▸ GOAL OF THE EXERCISE
Rescale the entries between the line holding "Task: Click the blue" and the line holding "Action: 118,127", inclusive, and give only those lines again, requests included. Multiply every coordinate in the answers by 1.6 and round to whole numbers, with halves rounded up.

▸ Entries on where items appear
···

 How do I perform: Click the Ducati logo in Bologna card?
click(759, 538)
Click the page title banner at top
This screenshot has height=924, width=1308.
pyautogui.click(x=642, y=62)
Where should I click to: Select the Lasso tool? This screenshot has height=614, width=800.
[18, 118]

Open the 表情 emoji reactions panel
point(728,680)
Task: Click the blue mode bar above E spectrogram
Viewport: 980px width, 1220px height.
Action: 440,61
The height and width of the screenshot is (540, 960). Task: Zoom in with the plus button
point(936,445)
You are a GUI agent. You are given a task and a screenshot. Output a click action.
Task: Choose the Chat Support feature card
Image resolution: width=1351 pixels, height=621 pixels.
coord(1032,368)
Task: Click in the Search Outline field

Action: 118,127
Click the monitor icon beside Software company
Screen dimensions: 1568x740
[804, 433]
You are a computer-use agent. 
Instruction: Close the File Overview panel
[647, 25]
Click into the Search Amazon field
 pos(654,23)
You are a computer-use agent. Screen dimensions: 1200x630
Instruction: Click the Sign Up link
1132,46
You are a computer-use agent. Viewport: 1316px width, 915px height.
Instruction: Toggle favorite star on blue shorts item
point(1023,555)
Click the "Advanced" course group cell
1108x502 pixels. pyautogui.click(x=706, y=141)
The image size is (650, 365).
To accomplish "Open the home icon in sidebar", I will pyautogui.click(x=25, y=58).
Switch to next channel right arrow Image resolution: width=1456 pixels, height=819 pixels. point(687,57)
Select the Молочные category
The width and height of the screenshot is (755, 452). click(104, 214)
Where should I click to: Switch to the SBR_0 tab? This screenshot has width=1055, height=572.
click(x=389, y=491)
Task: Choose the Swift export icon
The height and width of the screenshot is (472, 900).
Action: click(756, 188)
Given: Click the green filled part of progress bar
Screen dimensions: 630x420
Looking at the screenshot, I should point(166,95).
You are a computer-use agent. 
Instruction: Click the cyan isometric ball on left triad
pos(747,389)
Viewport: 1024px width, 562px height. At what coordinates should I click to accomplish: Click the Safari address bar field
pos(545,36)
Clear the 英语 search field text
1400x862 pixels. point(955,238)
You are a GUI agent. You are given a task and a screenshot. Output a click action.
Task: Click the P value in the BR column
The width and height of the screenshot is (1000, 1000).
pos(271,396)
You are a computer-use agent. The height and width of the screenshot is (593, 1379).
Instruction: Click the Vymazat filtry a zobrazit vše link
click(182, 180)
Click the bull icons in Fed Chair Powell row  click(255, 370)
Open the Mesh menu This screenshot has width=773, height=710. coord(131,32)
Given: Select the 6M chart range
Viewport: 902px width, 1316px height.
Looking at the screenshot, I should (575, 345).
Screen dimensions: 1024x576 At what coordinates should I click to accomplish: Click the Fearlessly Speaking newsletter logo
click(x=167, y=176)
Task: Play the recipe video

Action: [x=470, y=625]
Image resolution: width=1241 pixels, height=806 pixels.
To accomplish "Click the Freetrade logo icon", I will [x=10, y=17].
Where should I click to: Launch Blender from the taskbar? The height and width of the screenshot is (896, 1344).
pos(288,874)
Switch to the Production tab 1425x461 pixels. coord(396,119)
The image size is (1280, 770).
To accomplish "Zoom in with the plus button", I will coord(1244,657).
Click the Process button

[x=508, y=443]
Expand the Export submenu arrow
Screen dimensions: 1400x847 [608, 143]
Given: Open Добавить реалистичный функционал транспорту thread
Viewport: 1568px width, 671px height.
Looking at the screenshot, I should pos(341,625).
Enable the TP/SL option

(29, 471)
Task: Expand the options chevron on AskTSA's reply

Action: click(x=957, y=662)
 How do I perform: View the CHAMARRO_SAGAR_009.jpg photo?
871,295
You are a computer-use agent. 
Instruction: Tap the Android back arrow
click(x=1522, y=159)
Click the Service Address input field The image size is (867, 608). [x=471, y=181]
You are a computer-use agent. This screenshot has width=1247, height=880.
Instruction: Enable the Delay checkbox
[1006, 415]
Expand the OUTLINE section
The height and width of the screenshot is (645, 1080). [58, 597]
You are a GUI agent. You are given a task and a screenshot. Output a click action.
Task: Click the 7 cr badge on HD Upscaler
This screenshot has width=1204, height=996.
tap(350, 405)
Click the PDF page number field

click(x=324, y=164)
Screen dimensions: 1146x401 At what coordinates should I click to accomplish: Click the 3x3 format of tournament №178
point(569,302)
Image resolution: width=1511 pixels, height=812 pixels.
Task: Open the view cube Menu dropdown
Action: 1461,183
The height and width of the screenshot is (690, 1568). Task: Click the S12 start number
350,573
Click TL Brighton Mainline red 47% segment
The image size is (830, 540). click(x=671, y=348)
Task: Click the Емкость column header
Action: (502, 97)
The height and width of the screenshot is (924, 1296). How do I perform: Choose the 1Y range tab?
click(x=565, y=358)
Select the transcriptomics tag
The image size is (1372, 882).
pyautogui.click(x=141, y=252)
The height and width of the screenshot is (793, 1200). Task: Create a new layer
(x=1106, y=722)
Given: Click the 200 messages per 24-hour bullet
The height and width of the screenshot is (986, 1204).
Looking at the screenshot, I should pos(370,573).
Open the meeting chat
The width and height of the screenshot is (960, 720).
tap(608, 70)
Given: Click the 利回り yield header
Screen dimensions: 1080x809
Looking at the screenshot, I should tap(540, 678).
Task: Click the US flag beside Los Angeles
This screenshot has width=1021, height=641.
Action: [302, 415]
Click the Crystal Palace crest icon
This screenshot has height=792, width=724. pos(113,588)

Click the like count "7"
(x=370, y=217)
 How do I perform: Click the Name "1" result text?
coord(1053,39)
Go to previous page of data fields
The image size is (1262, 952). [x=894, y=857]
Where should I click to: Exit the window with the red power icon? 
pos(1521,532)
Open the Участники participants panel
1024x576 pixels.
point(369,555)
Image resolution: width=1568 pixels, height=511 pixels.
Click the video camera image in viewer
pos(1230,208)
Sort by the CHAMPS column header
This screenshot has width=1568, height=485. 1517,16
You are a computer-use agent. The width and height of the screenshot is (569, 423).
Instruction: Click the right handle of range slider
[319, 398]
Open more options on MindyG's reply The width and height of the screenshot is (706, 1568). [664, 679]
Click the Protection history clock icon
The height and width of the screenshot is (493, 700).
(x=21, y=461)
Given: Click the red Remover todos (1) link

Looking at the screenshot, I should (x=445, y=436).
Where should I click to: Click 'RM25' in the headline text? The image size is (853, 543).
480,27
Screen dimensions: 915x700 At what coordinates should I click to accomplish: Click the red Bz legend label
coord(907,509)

···

▸ EXERCISE RESULT
Task: Click the blue mode bar above E spectrogram
Viewport: 980px width, 1220px height.
Action: 704,98
The height and width of the screenshot is (540, 960). Task: Zoom in with the plus button
point(1498,712)
You are a GUI agent. You are given a task and a screenshot. Output a click action.
Task: Choose the Chat Support feature card
Image resolution: width=1351 pixels, height=621 pixels.
coord(1651,589)
Task: Click in the Search Outline field

Action: 189,203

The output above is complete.